Le texte impose registres, audits, traçabilité. Comment rendre ces preuves concrètes ?
C.A. : Dès qu’une décision est déléguée à une IA, il faut être capable d’en tracer le processus. Par exemple, si une IA trie des dossiers de location, il faut conserver les preuves permettant d’expliquer pourquoi tel dossier a été refusé. Docaposte propose déjà des solutions de stockage de preuves probantes. Nous travaillons aussi sur la recherche de biais (avec des tests de type red teaming) pour démontrer qu’un système ne discrimine pas.
Et face au phénomène du shadow AI ?
C.A. : La meilleure réponse, c’est le dialogue. Plutôt que d’interdire, il faut interroger les équipes sur leurs usages et leurs besoins, puis les accompagner. Les blocages techniques seuls ne suffisent pas : les utilisateurs trouveront toujours des moyens de contourner.
Avez-vous déjà mené des projets pilotes autour de l’AI Act ?
C.A. : L’AI Act est récent, mais ses principes rejoignent déjà l’ADN de Docaposte : respect de l’humain, souveraineté, conformité. Nous avons l’expérience du RGPD, de la facturation électronique, ou encore de la gestion documentaire. Cela nous donne une solide base pour accompagner nos clients dans l’intégration progressive des nouvelles exigences.
Quels secteurs sont les plus exposés ?
C.A. : Tous ceux qui interagissent directement avec le public : la banque (octroi de crédit), la santé (dossier patient, génération de comptes rendus), l’immobilier… Les risques majeurs concernent la discrimination et les biais systémiques.
Comment transformer cette contrainte en levier de confiance et de compétitivité ?
C.A. : Pour Docaposte, c’est naturel : la dimension humaine est au cœur de notre mission. Mettre la conformité en avant, c’est créer un avantage compétitif face à des acteurs internationaux pour qui seule la rentabilité compte.

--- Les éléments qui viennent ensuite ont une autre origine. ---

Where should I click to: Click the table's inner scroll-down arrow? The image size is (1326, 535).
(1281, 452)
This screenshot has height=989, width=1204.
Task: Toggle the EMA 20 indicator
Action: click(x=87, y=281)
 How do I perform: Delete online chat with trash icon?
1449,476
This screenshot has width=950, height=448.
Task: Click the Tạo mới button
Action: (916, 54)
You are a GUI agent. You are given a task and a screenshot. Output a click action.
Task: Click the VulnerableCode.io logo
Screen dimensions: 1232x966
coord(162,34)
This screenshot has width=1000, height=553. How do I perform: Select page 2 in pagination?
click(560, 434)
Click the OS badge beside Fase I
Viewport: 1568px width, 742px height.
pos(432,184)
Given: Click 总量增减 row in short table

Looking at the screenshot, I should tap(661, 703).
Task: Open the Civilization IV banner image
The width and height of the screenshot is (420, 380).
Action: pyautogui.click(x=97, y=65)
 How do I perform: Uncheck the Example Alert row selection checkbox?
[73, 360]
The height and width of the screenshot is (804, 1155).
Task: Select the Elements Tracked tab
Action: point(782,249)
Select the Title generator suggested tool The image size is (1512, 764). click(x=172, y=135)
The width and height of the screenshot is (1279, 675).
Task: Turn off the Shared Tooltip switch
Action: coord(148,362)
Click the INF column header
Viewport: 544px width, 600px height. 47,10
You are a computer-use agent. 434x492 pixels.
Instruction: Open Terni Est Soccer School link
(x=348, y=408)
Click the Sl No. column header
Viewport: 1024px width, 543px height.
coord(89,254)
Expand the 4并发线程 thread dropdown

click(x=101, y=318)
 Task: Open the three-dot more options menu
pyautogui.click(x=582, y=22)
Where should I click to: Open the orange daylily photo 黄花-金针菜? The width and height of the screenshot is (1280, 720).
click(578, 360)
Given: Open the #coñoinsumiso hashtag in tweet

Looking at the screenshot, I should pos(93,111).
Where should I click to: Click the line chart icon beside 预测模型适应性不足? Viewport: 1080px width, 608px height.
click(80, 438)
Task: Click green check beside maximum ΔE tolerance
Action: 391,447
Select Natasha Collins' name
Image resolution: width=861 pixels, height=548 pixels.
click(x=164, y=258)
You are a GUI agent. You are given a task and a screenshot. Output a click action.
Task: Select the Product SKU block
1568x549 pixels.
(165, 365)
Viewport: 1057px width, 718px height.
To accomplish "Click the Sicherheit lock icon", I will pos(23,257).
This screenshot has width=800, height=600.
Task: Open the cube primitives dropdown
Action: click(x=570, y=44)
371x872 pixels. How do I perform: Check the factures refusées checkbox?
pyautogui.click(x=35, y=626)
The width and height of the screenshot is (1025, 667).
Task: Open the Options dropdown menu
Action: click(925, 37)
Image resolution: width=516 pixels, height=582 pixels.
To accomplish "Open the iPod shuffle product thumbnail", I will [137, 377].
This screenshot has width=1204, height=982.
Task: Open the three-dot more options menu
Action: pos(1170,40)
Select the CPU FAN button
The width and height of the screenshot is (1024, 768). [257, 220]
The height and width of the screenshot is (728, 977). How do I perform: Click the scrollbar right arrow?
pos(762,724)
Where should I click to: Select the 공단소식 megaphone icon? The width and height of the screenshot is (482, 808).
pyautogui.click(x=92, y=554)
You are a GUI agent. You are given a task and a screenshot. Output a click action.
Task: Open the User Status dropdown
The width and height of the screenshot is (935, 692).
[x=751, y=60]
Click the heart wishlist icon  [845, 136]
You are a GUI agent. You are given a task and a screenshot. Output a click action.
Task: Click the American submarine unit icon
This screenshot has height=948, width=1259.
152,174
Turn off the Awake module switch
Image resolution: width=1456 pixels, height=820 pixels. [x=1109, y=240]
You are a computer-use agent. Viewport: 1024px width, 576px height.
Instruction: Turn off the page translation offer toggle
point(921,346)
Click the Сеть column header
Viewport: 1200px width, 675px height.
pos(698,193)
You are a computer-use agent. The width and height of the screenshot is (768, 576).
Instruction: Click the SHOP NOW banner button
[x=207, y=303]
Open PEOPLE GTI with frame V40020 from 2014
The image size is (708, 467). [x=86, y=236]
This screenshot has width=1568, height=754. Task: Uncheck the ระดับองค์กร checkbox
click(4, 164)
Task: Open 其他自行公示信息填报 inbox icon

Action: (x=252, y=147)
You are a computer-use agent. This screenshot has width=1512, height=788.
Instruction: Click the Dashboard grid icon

L’AI Act croise aussi d’autres enjeux : numérique responsable, souveraineté…
C.A. : Exactement. Utiliser un LLM massif pour tout et n’importe quoi n’a pas de sens, ni économique ni environnemental. Il existe des modèles plus légers, qui tournent en local sur un PC et suffisent largement à beaucoup d’usages. Nous conseillons à nos clients d’adapter la taille des modèles à leurs besoins : c’est plus frugal, plus souverain et plus efficace.
Quel conseil donneriez-vous à un COMEX aujourd’hui ?
C.A. : Mettre en place un comité de pilotage pluridisciplinaire, documenter exhaustivement les usages, travailler dès maintenant sur la qualité des données, et anticiper la certification auprès des futurs organismes notifiés. Attendre août 2026 pour se mettre en conformité, ce sera trop tard. Enfin, former et sensibiliser les équipes : l’IA doit être comprise comme un « stagiaire numérique », qu’il faut guider avec précision.
Un dernier mot ?
C.A. : Attention aux sanctions : elles peuvent aller jusqu’à 35 millions d’euros ou 7 % du chiffre d’affaires mondial pour les pratiques interdites. L’AI Act n’est pas un gadget, c’est une norme structurante, et les entreprises doivent s’y préparer dès maintenant.